Voulunteering in Nepal, 2023

An international outlook

Rugby was my first love and I carried on playing when we moved as a family to Hong Kong from the UK and then back again.  Going to school there has given me an international outlook on life, but also realised that you can live in a bubble. This effect is where your life is encased around your geographical and socioeconomic surroundings and if you don’t leave your bubble to travel, your experiences limit you to really being able to understand how others choose to live their life.  Having experienced primary  and secondary school on two different continents, I know the feeling of not understanding whats’s been said around you or cultural differences in the playground. 

My twin sister and me ready for the UK rain

From Primary to  Secondary School and beyond

From primary school I moved to secondary school.  I went to extra support classes which I found a waste of time.  All my peers were still cruising through their GCSEs and A Levels and I was still getting As for effort and Ds for my grades.  Somehow I passed my GCSEs, A Levels, my undergrad, PGCE and started a Master's in Child Psychology.  But the feelings of failure, that ‘my success was not my own’ and ‘I will always need help’ still linger.

As a teacher

In 2024, if I had myself as a teacher I would have probably given this child a label for dyslexia and ADHD.  Schools are very quick to label children for reasons of finding extra financial support or passing on the responsibility.

A student asked me once why I became a teacher and I replied saying, so that I could walk around the classroom in exams and tests.  I fell into teaching by working every moment I could in holiday camps.  I loved the energy, conversations and the activities that took part in these camps and I wanted to know what it looked like in a classroom.  

My career started in a fantastic school in the UK with a brilliant mentor.  I then moved to Spain to work in several International British schools and then back to the UK where I worked as a supply teacher across a range of schools in the South West.  Throughout this 14 year career I have covered the whole of the primary range with sprinkles of secondary. 

My approach to painting vs my sisters

My approach to teaching

When I started teaching, in the back of my mind I never wanted to put any kind of pressure on students like the pressure I felt when I was a child.  Over the last 14 years of teaching my understanding of the learning process has evolved, but the question that I still ask myself that has followed me since childhood is the why.

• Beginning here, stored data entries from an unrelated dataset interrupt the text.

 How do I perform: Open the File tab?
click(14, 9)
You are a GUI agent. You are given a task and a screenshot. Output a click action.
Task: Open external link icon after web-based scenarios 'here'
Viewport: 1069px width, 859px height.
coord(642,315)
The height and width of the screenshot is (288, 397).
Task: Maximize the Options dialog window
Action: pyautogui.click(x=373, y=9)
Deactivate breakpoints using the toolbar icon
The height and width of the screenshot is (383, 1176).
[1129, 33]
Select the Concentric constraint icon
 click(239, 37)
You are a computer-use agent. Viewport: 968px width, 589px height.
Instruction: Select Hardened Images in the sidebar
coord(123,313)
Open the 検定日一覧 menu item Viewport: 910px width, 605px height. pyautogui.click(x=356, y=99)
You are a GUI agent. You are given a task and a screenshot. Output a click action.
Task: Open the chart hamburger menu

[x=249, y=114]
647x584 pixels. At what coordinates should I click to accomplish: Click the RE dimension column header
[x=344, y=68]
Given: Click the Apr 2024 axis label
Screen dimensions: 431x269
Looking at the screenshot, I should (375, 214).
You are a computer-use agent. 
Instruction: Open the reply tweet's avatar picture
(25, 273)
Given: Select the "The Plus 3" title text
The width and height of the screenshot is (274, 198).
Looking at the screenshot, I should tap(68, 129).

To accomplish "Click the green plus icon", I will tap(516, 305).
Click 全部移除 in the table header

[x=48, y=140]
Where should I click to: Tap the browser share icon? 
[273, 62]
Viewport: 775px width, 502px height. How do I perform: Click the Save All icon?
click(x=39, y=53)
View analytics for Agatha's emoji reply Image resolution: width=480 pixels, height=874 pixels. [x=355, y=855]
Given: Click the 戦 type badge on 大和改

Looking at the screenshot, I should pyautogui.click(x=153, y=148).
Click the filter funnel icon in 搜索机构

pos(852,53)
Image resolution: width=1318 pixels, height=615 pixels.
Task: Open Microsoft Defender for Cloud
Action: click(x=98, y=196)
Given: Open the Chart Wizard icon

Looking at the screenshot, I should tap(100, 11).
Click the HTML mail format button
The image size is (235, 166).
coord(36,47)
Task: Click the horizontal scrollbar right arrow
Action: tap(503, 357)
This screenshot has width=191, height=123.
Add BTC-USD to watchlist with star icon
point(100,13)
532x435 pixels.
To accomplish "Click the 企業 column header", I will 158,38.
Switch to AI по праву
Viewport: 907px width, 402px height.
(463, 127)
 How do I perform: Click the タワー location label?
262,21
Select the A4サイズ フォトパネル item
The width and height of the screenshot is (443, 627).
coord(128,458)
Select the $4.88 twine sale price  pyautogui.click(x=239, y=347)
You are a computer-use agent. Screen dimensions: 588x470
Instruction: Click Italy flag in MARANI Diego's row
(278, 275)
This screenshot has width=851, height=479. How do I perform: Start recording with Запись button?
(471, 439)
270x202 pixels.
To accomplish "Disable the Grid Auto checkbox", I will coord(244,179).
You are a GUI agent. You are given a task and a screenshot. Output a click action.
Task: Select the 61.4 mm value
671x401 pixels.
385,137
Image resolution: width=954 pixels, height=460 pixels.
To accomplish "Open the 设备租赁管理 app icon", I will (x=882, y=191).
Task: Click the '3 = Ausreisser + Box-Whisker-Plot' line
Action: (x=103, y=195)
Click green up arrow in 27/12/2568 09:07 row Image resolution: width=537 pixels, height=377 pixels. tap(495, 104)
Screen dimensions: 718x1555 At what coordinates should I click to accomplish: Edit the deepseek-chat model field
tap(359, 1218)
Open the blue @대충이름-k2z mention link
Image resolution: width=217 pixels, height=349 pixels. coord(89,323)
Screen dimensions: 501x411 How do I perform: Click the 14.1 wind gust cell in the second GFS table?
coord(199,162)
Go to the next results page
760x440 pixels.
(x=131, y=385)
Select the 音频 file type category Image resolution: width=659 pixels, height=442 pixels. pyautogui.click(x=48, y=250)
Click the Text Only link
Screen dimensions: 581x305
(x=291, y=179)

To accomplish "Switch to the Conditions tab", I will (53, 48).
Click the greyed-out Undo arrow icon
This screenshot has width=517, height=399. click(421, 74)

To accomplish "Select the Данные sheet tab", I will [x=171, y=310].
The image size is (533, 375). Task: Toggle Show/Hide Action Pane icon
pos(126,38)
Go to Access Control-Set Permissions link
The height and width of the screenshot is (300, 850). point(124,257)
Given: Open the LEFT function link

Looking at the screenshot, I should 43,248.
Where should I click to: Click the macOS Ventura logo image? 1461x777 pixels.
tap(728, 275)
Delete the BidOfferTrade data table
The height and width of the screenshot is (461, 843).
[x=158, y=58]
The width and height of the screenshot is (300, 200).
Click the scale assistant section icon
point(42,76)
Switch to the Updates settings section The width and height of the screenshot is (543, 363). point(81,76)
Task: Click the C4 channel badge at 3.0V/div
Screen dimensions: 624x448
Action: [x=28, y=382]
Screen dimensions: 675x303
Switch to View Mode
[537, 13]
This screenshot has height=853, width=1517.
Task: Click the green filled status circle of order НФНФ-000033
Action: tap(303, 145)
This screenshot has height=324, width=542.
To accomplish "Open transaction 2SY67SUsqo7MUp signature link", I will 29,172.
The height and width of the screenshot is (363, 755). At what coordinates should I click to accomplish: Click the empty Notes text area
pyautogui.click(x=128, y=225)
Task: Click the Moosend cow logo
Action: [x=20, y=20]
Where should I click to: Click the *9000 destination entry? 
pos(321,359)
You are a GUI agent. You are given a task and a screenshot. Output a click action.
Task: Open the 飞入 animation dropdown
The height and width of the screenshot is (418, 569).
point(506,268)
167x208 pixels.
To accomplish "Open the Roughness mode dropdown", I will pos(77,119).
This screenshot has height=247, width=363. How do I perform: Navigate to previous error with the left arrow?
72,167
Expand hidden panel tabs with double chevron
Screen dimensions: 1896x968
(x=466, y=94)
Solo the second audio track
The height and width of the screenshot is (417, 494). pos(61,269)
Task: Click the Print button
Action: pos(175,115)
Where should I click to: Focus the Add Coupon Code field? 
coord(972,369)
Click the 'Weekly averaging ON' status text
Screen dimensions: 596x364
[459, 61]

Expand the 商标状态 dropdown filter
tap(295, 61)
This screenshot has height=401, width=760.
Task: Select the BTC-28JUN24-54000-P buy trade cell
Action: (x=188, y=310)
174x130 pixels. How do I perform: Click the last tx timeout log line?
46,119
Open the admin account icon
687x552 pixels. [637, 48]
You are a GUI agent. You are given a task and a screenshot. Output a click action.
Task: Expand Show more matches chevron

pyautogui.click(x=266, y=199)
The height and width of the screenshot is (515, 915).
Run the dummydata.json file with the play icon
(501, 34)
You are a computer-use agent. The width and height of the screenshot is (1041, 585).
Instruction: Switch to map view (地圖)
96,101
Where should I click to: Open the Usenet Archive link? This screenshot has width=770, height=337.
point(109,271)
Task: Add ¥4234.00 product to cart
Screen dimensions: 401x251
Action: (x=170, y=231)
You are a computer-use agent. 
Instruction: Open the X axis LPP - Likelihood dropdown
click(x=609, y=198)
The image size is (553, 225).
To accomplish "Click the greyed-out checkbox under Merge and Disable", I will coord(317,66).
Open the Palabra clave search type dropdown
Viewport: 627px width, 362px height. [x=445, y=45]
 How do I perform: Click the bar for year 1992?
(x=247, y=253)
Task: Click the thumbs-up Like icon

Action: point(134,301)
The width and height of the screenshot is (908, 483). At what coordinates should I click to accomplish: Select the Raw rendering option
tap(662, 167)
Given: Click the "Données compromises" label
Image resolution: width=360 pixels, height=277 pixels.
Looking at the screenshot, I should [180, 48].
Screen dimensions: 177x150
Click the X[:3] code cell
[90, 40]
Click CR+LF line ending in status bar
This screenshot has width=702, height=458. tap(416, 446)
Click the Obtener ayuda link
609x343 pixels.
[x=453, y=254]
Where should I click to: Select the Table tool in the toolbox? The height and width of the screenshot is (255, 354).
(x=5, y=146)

Teaching English in a local school in Valencia.

Feeling like I’m back at school again 

Over the last few years I have had lots of reflections about education and what it means?  My childhood experiences have shaped the way I am as a teacher but also being a teacher has also affected the way of being a teacher.  With every passing year I found myself becoming more frustrated with what I was teaching and the way we (teachers) were expected to teach it.  It was like being back at school again, why was I learning this, why am I teaching this?

The future

My energy now is focused on teaching and projects that I find fulfilling.  The purpose of education is still a half answered  question and I am enjoying learning and finding out the other part of the answer.  From not being able to read, to not being able to stop reading and listening to subjects that interest me is a 180 degree turn from my childhood self.

A Workshop during the Christmas holidays. What is money?

What I can see

As a teacher I can see when children need that extra help to understand a concept or to be challenged to trust themselves with finding out the answer.  One of the biggest feelings of failure I felt is when someone told me the answer without giving me time or space to have a go.  Sometimes when I was told the answer that feeling was relief, so I did not have to  linger on the spot for too long but most of the time I felt disappointment, that yet again, not knowing the answer.